**** Entries shown
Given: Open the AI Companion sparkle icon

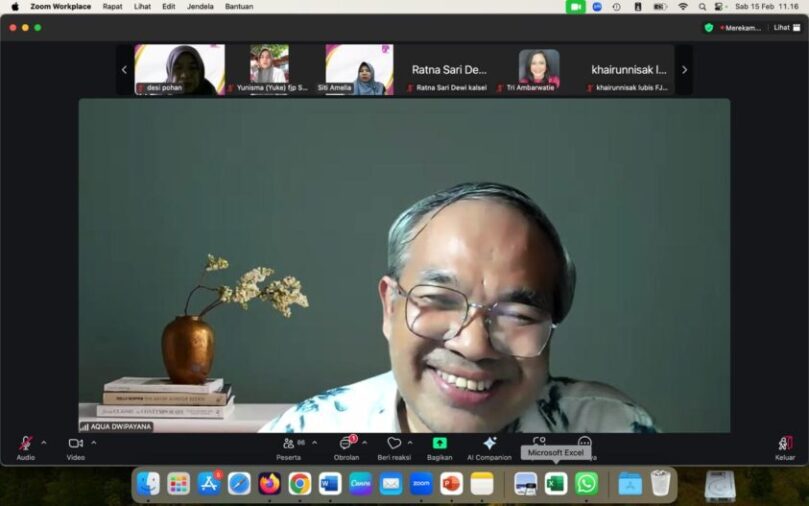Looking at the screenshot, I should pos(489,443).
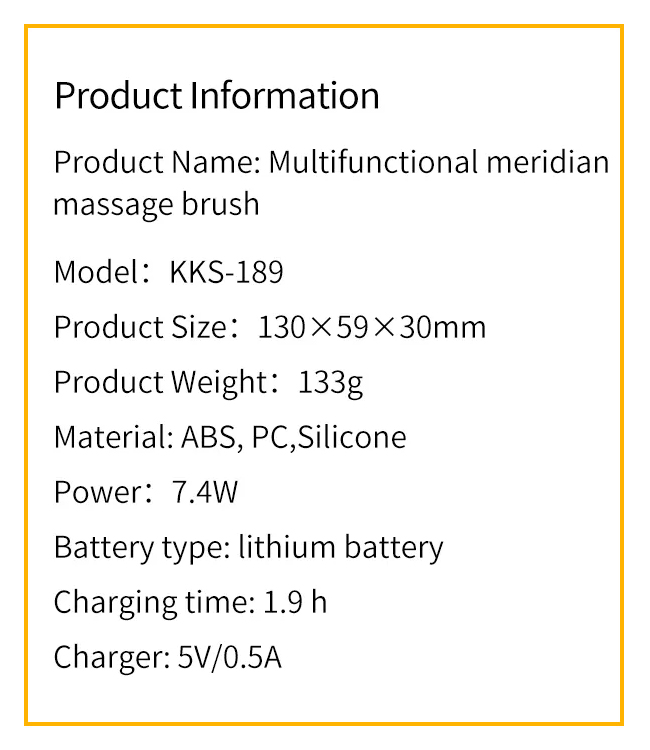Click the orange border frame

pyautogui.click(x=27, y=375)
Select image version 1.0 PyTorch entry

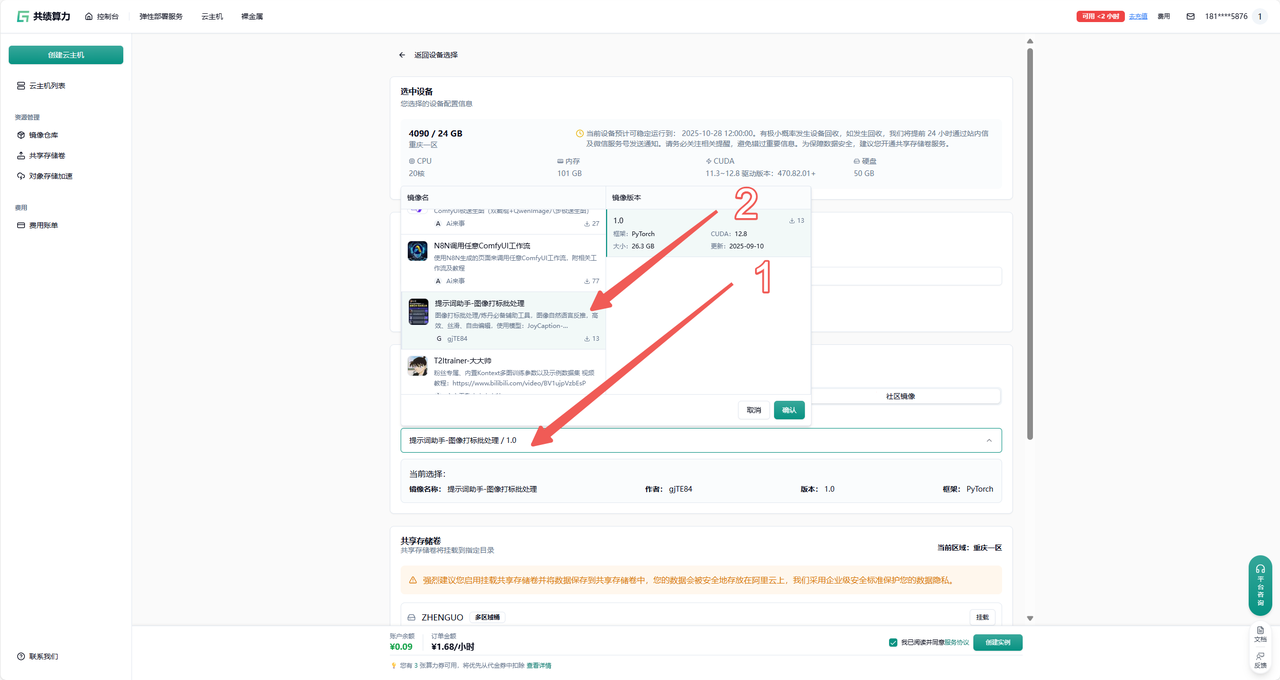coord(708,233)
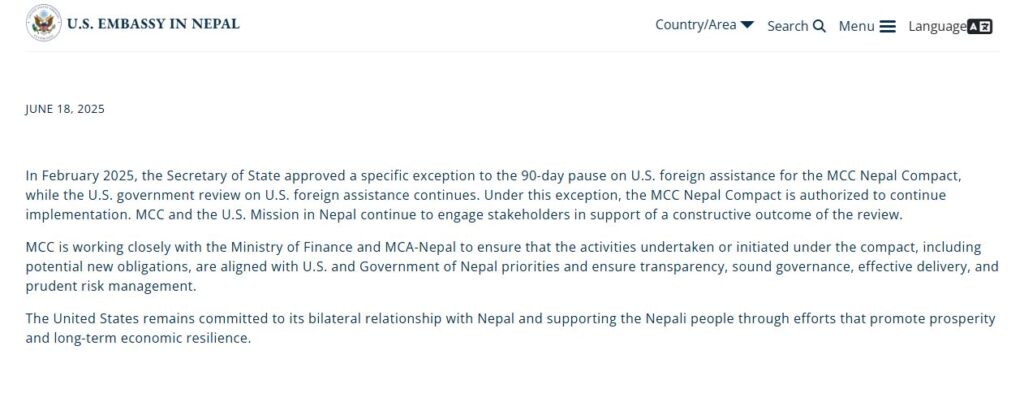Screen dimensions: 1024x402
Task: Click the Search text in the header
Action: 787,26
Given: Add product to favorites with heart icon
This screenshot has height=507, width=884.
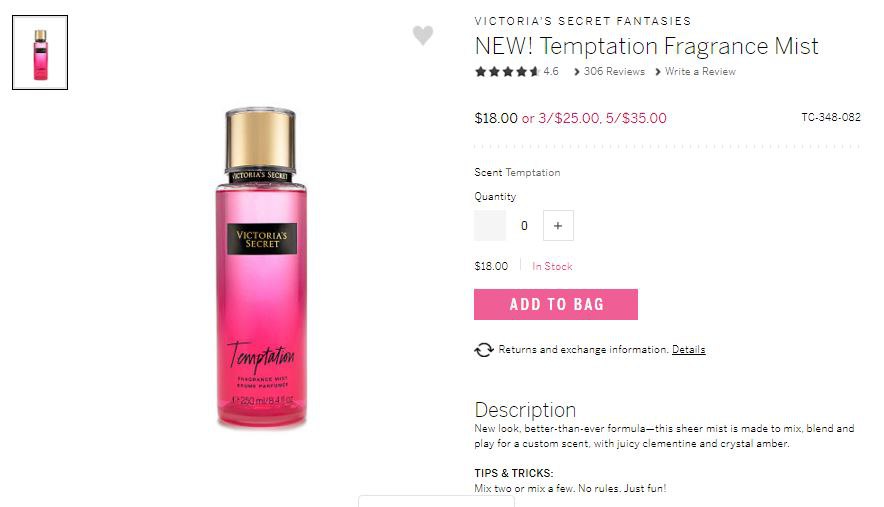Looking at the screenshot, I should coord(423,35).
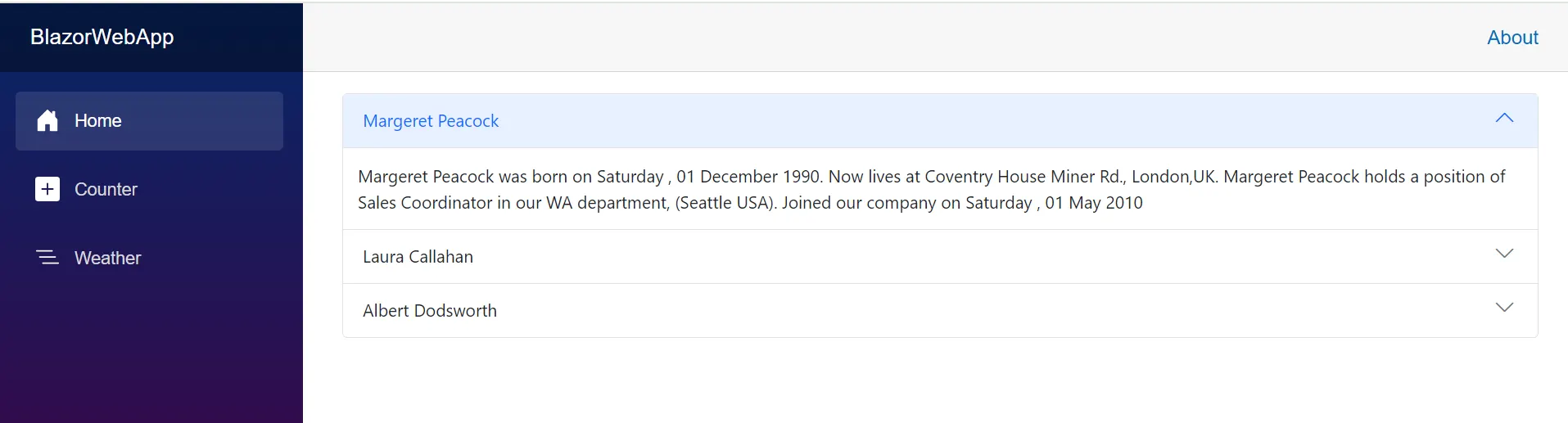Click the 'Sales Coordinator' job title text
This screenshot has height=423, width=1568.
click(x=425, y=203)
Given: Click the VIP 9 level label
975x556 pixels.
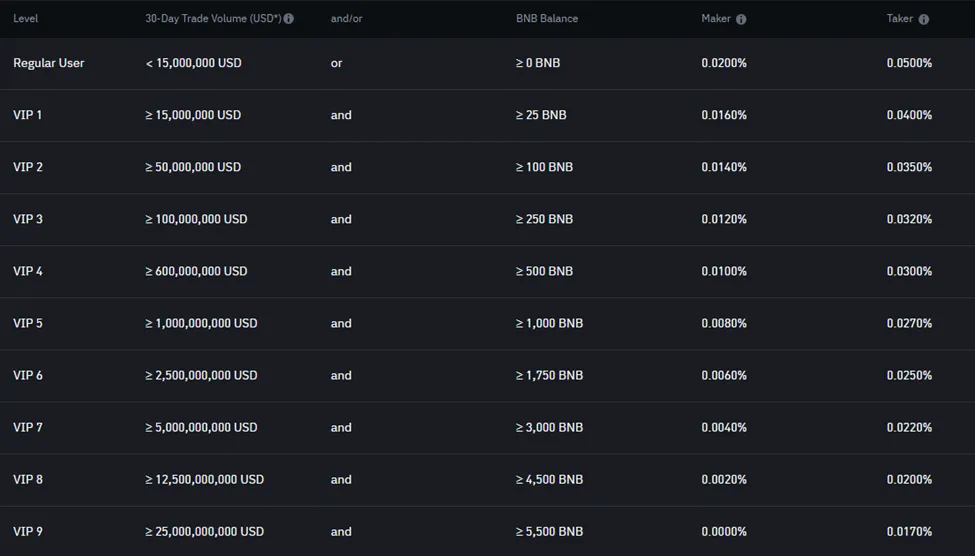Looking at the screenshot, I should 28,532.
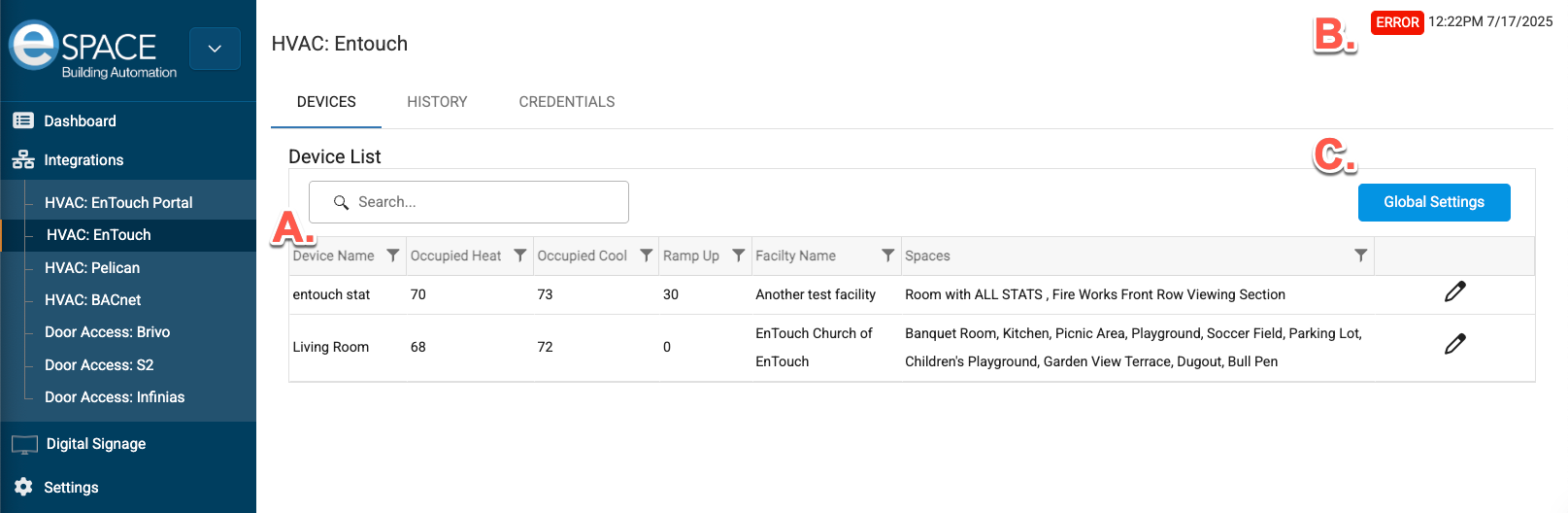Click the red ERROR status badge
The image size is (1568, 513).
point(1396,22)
********
Copy each line of the records above exactly as written. Do not carry over any picture.

Given: Open the AI Companion sparkle icon

Looking at the screenshot, I should pos(489,443).
Click the orange border frame

pyautogui.click(x=27, y=375)
Select image version 1.0 PyTorch entry

coord(708,233)
Screen dimensions: 1024x402
Task: Click the Search text in the header
Action: 787,26
Given: Add product to favorites with heart icon
This screenshot has height=507, width=884.
Looking at the screenshot, I should coord(423,35).
Click the 'Sales Coordinator' job title text
This screenshot has height=423, width=1568.
click(x=425, y=203)
Given: Click the VIP 9 level label
975x556 pixels.
Looking at the screenshot, I should 28,532.
Click the red ERROR status badge
The image size is (1568, 513).
point(1396,22)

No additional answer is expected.